By Chinenye Anuforo
Africa’s digital economy received a major boost on Thursday as Open Access Data Centres (OADC) officially launched its Open Access Fabric (OAfabric) platform in Nigeria and the Democratic Republic of Congo (DRC).
The new platform, described by OADC’s Chief Executive Officer, Dr Ayotunde Coker, as a shift in what is possible for Africa’s digital economy, is designed to dismantle long-standing barriers that have slowed down cloud adoption, enterprise growth, and cross-border interconnection across the continent.
OAfabric, now live at OADC Lagos and OADC Texaf in Kinshasa, offers businesses direct, low-latency, and secure interconnection to global cloud platforms and local ecosystems, tackling high internet transit costs, latency challenges, regulatory hurdles, and the absence of affordable colocation infrastructure.
“We designed OAfabric around the real challenges African businesses face. It is about solving problems, reducing the cost to compute, improving performance, unlocking access to cloud and content, and creating an environment where companies can scale with confidence while accelerating time to market,” Coker said at a press conference in Lagos.
The launch marks the latest milestone in WIOCC Group’s broader pan-African strategy, which has steadily expanded from its first major project, the Eastern Africa Submarine System (EASSy) cable subsea investment in East Africa, to a continent-wide digital infrastructure network. The company today boasts strategic stakes in Google’s Equiano and Meta’s 2Africa cables, national fibre rollouts in Nigeria and South Africa, and hyperscale-ready data centres across Lagos, Kinshasa, Johannesburg, Durban, and Cape Town.

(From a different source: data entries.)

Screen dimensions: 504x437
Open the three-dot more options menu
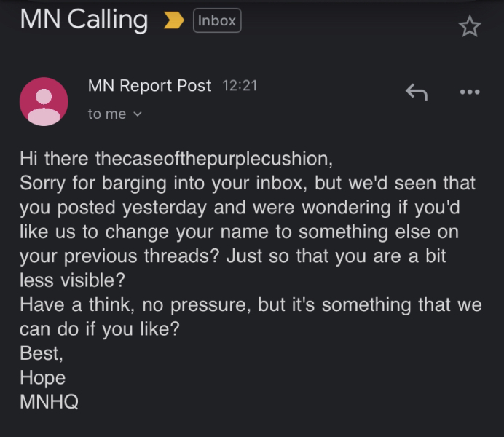click(x=470, y=92)
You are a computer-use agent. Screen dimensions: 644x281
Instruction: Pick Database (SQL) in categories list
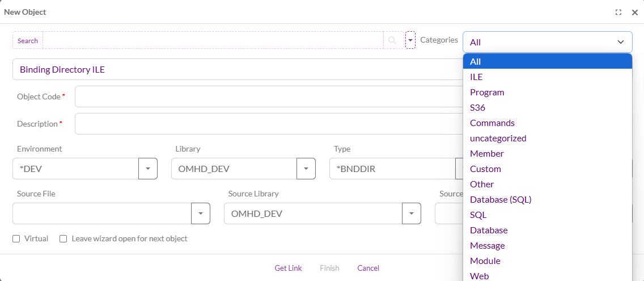[x=501, y=199]
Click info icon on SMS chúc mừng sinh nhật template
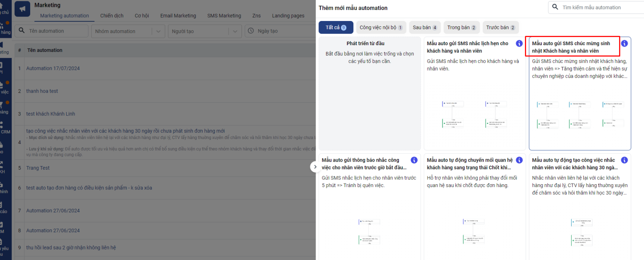This screenshot has height=260, width=644. [624, 44]
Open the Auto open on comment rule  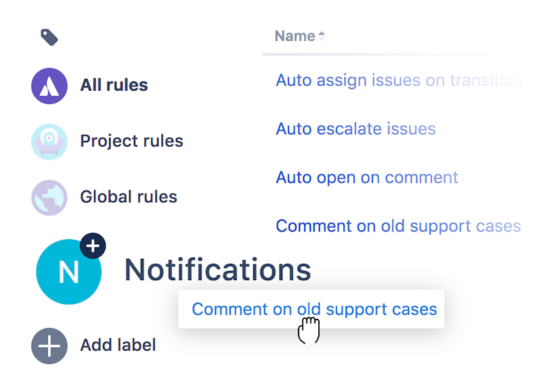(x=367, y=177)
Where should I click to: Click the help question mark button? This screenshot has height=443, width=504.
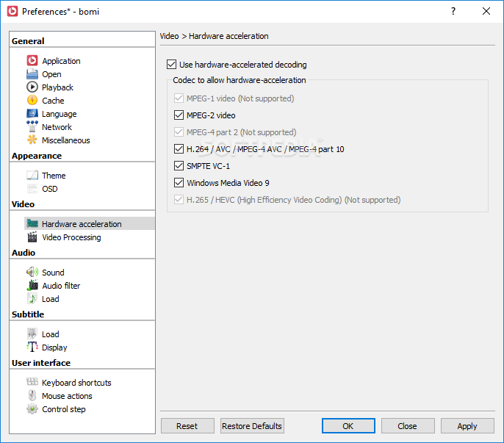(x=453, y=11)
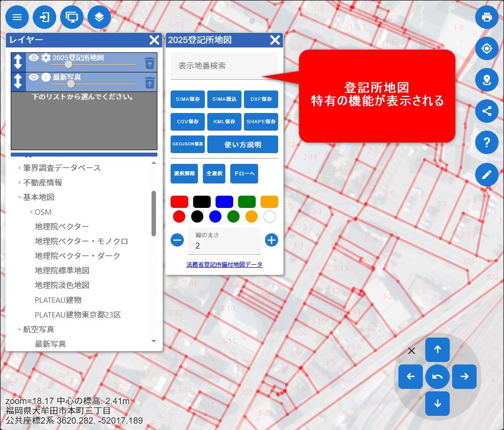Open the 法務省登記所備付地図データ link

tap(224, 265)

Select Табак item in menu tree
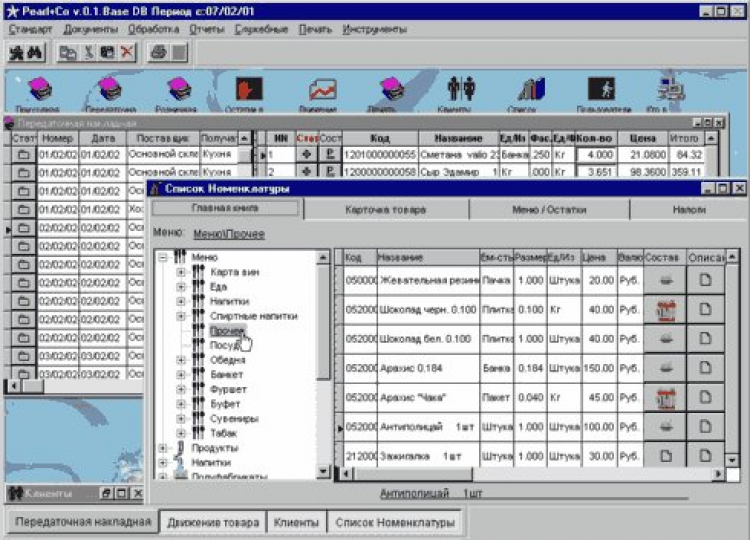click(x=223, y=433)
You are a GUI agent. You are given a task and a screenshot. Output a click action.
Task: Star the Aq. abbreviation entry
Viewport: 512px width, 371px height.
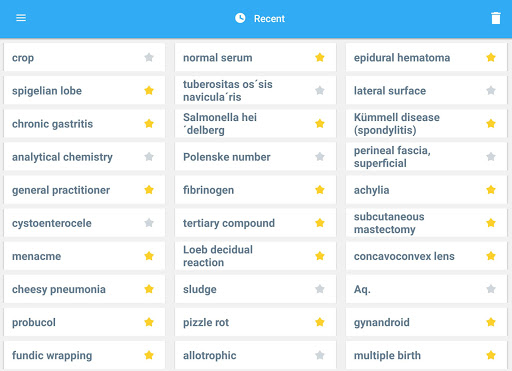pos(491,289)
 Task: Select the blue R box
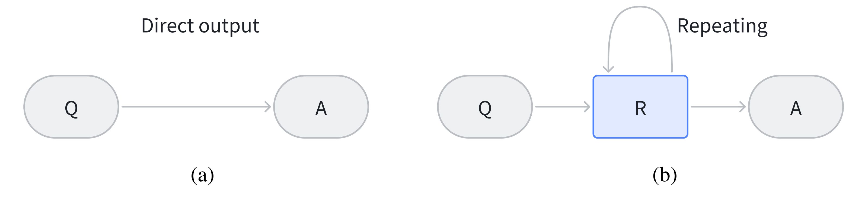click(640, 107)
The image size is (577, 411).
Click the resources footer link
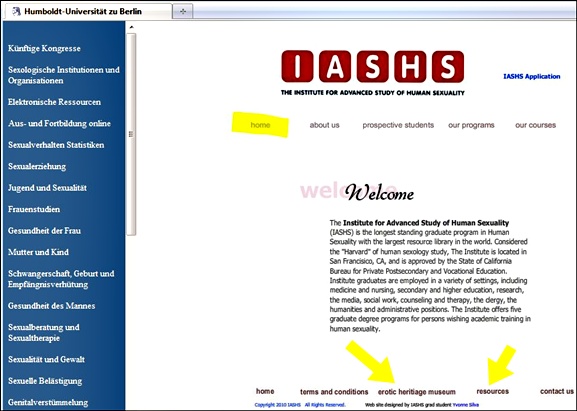pos(492,391)
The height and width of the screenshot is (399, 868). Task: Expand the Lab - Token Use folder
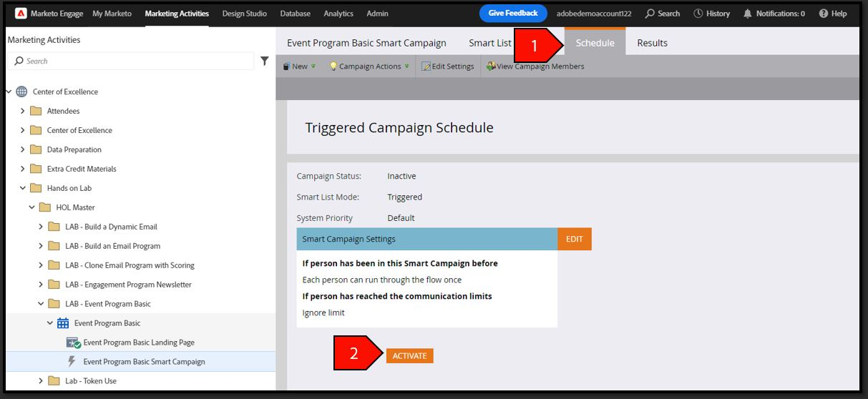tap(41, 381)
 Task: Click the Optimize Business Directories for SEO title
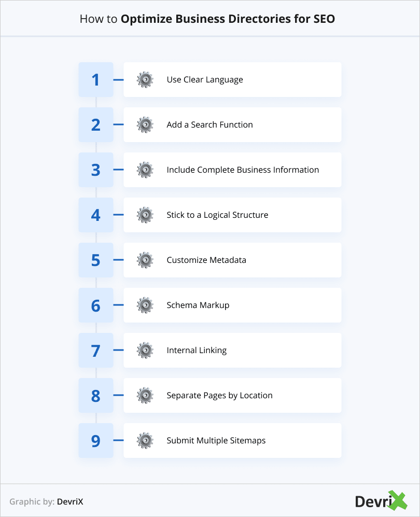click(x=228, y=19)
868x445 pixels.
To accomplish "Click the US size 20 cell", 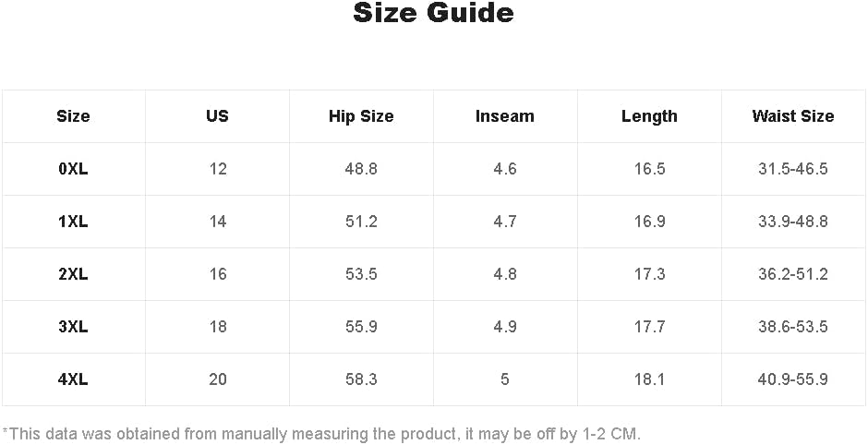I will pyautogui.click(x=218, y=379).
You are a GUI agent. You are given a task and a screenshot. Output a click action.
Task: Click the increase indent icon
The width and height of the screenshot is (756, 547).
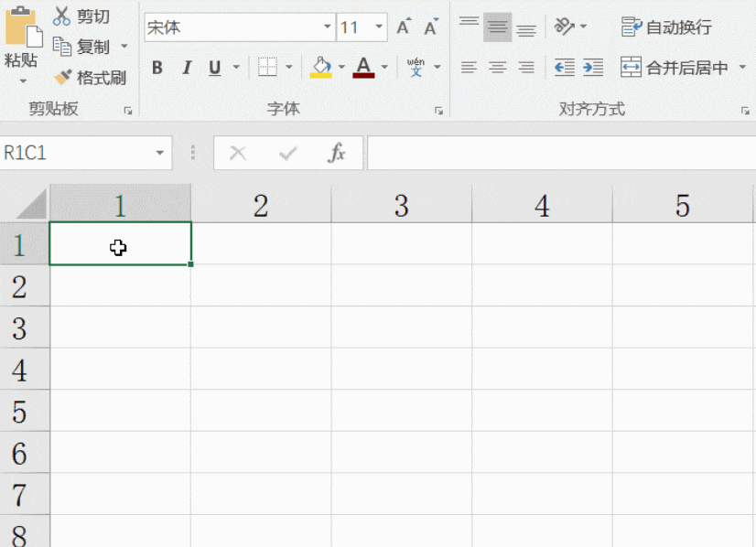click(593, 67)
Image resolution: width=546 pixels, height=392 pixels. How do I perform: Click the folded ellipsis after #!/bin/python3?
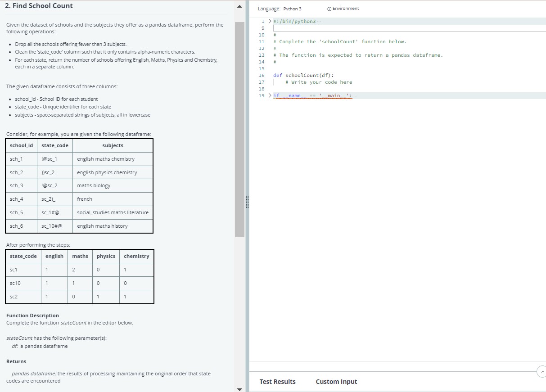coord(319,22)
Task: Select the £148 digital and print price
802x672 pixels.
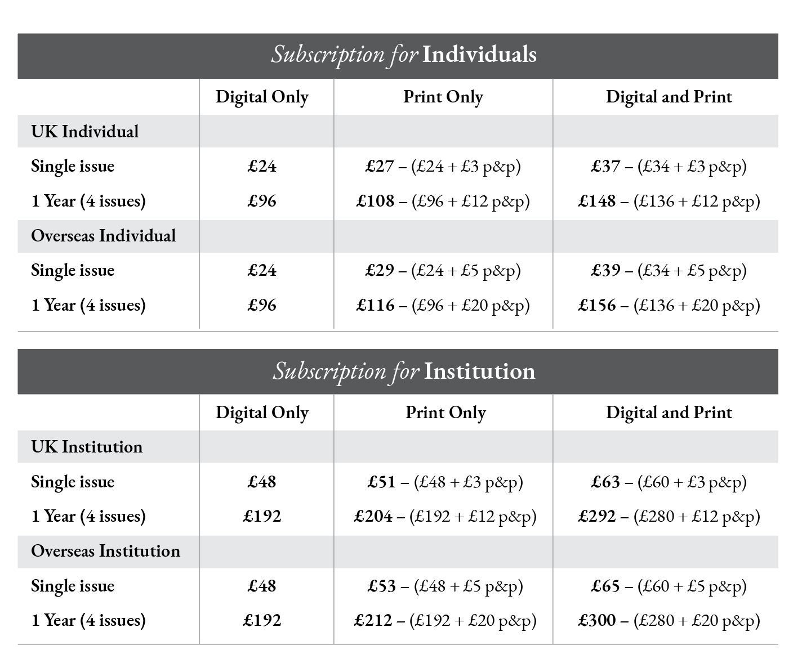Action: [597, 201]
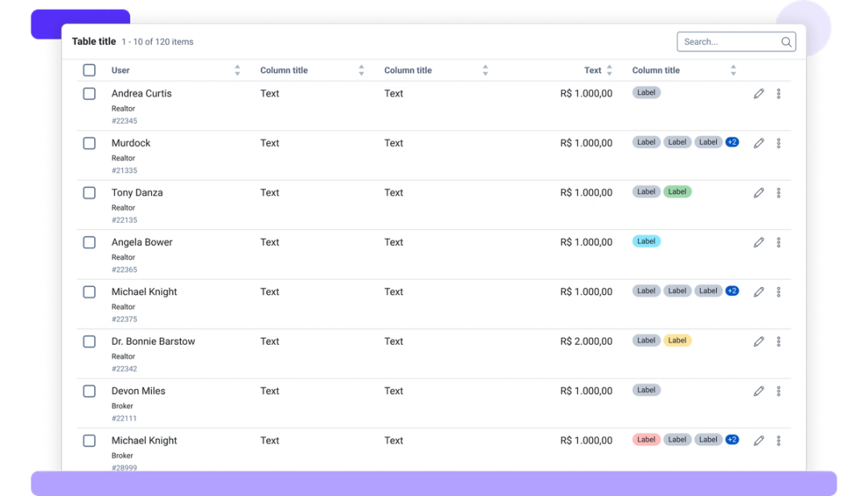Viewport: 868px width, 496px height.
Task: Open the overflow menu for Michael Knight, Realtor
Action: pos(778,291)
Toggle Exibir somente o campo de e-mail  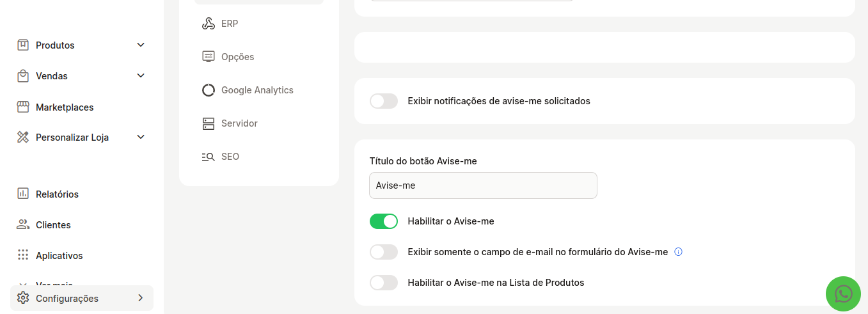[x=384, y=252]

Coker emphasised that Nigeria, with its strategic geographic advantage, stands to benefit enormously from OAfabric. Lagos enjoys latency of about 50 milliseconds to Europe, half of what standard open internet connections deliver, making it a prime hub for international cloud adoption and AI workloads.
“OAfabric is not just infrastructure; it represents transformation. By removing barriers and enabling seamless, high-performance peering between local and global players, it provides the frictionless interconnection needed to access digital services more efficiently,” Coker added.
The OAfabric platform integrates directly with OADC’s carrier-neutral data centres, already home to carriers, internet exchanges, and enterprises. In Lagos, the flagship Lekki data centre is operational with 2MW capacity and plans to scale up to 24MW, while Kinshasa’s facility has transformed the city’s digital landscape in just months, mirroring the growth Lagos experienced a decade ago.
Beyond performance, resilience is another core strength. During last year’s subsea cable cuts, WIOCC’s infrastructure enabled Nigeria’s connectivity to be restored in days rather than months, underscoring the company’s $500 million investment in subsea capacity and redundant architecture.
With AI and cloud driving new demands for compute, dense interconnection, and scalable power, OAfabric positions Africa for the next phase of digital growth. Expansion into additional African markets is already planned, with the aim of creating a truly pan-African digital fabric.
“OAfabric makes what was once difficult, expensive, or out of reach now possible. This is Africa building for Africa on a global standard,” Coker said.